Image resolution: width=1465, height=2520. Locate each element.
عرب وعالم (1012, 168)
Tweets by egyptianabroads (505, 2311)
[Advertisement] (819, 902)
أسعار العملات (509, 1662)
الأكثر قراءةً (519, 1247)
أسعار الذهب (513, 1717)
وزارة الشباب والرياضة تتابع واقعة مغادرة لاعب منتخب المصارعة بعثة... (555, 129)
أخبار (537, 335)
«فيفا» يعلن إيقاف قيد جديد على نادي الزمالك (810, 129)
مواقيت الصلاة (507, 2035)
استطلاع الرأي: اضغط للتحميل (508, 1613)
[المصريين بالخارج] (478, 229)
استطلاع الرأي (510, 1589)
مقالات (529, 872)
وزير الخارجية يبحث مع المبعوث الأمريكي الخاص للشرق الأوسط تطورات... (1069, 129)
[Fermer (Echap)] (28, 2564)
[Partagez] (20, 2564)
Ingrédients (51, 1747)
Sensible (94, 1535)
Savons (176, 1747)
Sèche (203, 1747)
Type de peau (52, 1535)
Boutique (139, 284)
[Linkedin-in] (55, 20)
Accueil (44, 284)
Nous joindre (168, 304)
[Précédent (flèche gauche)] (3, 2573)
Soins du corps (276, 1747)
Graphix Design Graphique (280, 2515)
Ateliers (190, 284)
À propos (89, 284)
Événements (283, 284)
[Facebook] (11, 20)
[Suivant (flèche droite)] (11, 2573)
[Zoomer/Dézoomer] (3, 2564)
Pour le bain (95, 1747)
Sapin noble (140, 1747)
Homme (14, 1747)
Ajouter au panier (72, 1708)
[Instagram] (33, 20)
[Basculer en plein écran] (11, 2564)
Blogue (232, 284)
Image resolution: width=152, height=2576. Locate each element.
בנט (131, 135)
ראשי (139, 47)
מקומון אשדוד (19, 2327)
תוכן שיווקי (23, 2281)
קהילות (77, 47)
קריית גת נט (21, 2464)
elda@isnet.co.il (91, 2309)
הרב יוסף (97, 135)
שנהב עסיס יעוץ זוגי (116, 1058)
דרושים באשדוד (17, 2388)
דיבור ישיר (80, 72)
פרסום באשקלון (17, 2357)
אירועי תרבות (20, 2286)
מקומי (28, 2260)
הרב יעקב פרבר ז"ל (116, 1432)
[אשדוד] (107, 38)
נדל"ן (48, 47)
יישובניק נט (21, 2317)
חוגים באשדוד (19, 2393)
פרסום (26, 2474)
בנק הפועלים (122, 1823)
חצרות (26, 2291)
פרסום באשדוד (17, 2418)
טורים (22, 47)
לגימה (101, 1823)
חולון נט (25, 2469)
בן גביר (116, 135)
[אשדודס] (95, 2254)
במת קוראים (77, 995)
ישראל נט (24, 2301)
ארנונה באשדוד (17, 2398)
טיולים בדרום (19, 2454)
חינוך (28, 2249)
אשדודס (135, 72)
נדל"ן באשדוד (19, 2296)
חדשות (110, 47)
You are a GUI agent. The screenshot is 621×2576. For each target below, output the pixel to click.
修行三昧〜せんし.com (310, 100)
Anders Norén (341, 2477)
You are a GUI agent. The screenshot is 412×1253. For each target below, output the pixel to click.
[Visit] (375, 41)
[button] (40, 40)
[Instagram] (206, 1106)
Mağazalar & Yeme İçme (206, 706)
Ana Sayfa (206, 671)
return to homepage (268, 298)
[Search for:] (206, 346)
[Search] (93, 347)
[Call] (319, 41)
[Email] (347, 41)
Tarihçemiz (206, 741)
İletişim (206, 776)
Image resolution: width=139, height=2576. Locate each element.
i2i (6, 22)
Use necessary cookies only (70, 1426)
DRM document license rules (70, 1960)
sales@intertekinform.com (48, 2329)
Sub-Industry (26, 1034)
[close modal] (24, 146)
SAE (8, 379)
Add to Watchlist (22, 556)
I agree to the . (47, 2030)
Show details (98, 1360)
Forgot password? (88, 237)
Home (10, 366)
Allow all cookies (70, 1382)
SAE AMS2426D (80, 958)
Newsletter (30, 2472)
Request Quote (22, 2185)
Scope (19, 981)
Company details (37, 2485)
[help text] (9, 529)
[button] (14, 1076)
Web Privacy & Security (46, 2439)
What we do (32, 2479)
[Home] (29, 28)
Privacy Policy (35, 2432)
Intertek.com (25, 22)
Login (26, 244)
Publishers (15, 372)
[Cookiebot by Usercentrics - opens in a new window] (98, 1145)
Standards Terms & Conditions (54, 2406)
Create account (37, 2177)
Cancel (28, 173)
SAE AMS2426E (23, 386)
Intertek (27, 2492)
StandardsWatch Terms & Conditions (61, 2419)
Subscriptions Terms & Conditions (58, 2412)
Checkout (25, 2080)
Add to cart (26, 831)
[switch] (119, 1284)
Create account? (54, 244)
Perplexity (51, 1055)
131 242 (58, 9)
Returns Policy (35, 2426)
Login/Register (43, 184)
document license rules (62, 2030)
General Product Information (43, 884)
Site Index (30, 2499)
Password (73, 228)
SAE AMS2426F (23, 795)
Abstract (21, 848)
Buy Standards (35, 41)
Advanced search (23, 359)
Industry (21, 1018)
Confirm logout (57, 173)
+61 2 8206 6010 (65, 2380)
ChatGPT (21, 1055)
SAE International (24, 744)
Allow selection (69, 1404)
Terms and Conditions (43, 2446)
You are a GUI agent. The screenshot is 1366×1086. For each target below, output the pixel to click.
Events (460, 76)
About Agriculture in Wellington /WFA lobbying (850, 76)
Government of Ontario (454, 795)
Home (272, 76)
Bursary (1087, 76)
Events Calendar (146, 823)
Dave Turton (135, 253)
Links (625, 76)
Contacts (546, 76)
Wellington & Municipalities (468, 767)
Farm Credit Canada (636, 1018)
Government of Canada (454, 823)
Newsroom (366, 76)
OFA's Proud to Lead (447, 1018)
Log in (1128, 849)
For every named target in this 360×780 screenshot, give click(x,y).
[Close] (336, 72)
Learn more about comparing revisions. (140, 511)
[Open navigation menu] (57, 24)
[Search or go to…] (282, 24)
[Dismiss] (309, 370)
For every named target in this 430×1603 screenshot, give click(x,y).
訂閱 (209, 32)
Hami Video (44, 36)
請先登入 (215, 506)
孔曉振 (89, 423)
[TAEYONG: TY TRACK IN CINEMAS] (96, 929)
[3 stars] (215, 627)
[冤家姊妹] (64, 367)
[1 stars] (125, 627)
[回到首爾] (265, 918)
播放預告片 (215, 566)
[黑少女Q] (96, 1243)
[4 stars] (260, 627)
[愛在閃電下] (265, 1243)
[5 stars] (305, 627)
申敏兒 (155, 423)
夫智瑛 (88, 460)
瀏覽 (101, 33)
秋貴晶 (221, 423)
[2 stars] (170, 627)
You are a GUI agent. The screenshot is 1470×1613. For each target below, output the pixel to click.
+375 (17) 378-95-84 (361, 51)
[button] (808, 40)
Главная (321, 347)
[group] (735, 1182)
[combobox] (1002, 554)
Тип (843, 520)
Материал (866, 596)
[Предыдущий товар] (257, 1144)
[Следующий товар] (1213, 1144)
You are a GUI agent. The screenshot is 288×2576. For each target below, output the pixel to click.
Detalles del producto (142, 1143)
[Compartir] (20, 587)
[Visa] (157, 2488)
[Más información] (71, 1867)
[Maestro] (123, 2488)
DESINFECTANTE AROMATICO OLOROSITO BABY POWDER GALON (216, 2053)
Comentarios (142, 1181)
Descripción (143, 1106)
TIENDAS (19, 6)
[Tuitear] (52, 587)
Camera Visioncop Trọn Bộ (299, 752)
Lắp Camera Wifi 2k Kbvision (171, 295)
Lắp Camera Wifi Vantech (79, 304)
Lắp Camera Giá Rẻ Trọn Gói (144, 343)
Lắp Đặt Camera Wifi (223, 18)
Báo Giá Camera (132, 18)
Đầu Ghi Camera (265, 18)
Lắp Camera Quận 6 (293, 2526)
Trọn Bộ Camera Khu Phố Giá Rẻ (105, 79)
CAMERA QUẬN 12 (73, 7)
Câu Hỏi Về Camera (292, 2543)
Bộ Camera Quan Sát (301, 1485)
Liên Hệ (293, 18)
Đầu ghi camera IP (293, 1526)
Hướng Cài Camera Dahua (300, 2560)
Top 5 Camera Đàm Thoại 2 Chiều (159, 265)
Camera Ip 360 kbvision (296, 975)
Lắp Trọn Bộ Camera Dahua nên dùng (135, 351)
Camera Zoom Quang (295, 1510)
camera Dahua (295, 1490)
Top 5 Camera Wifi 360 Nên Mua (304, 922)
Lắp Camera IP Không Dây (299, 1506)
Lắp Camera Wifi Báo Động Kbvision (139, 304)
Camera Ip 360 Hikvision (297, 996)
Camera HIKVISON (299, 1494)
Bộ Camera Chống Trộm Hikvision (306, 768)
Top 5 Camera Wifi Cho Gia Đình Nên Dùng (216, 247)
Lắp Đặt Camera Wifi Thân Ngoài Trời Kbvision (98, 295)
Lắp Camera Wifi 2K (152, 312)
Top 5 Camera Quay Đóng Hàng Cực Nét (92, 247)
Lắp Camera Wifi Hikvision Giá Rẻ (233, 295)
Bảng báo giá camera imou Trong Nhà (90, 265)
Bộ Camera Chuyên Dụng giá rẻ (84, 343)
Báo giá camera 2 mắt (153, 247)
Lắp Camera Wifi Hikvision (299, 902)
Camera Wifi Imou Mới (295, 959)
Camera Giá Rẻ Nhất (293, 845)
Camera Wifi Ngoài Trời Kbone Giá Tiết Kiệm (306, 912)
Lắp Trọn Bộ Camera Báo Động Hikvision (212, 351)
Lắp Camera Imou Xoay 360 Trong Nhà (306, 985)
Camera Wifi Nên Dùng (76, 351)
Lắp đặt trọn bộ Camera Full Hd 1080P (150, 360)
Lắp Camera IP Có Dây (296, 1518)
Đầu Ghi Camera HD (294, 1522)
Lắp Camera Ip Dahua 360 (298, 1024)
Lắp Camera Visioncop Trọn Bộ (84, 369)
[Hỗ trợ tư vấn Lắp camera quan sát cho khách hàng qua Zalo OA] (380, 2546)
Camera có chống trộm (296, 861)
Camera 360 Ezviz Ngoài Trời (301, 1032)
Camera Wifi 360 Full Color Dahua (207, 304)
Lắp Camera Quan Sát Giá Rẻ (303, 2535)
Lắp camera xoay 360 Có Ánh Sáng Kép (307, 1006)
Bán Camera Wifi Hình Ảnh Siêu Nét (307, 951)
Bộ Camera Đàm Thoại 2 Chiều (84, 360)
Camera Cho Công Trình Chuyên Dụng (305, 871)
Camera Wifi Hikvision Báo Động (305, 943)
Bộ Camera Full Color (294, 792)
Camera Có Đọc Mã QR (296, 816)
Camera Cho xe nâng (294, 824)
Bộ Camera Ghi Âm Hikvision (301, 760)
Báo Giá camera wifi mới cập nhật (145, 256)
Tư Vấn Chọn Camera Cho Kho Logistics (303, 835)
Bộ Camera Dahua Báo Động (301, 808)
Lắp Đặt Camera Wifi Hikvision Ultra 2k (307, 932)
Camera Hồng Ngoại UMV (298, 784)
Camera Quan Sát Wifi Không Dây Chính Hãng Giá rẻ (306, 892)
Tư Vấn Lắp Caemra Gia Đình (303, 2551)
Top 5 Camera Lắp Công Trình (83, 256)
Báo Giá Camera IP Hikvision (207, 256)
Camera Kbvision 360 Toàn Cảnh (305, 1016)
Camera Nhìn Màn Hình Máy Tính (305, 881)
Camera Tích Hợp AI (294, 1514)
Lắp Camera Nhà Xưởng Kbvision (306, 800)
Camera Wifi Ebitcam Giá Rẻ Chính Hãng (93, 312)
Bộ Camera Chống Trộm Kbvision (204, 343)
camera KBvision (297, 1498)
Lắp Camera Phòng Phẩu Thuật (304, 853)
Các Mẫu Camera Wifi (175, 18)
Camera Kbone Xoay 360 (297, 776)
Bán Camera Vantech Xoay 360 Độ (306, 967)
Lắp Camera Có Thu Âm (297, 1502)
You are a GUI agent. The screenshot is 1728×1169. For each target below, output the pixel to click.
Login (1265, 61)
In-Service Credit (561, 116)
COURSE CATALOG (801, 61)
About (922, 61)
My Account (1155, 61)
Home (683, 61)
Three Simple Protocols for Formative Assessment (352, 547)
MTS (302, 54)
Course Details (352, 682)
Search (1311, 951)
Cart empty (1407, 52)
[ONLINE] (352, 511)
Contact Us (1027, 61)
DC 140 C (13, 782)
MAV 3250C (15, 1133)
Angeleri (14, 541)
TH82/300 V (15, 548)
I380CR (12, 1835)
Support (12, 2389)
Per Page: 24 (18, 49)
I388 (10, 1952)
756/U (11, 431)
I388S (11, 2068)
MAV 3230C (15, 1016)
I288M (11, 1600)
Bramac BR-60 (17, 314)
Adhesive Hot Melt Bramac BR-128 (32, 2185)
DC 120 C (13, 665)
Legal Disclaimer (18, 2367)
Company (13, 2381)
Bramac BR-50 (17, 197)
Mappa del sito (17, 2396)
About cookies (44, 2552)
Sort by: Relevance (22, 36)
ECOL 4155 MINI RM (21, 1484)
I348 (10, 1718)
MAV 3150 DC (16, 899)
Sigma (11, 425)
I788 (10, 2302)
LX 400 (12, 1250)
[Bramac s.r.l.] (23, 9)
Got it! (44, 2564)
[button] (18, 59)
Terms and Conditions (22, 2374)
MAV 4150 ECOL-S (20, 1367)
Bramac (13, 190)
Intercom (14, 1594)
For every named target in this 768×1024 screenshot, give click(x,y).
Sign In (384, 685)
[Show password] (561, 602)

- - - -

- TASK OBJECTIVE
Word for word, restate the line that contains "Sort by: Relevance (22, 36)" and each line after it, up to and including the last line of the listing; include nothing else.

- WRITTEN SOLUTION
Sort by: Relevance (22, 36)
ECOL 4155 MINI RM (21, 1484)
I348 (10, 1718)
MAV 3150 DC (16, 899)
Sigma (11, 425)
I788 (10, 2302)
LX 400 (12, 1250)
[Bramac s.r.l.] (23, 9)
Got it! (44, 2564)
[button] (18, 59)
Terms and Conditions (22, 2374)
MAV 4150 ECOL-S (20, 1367)
Bramac (13, 190)
Intercom (14, 1594)
For every named target in this 768×1024 screenshot, give click(x,y).
Sign In (384, 685)
[Show password] (561, 602)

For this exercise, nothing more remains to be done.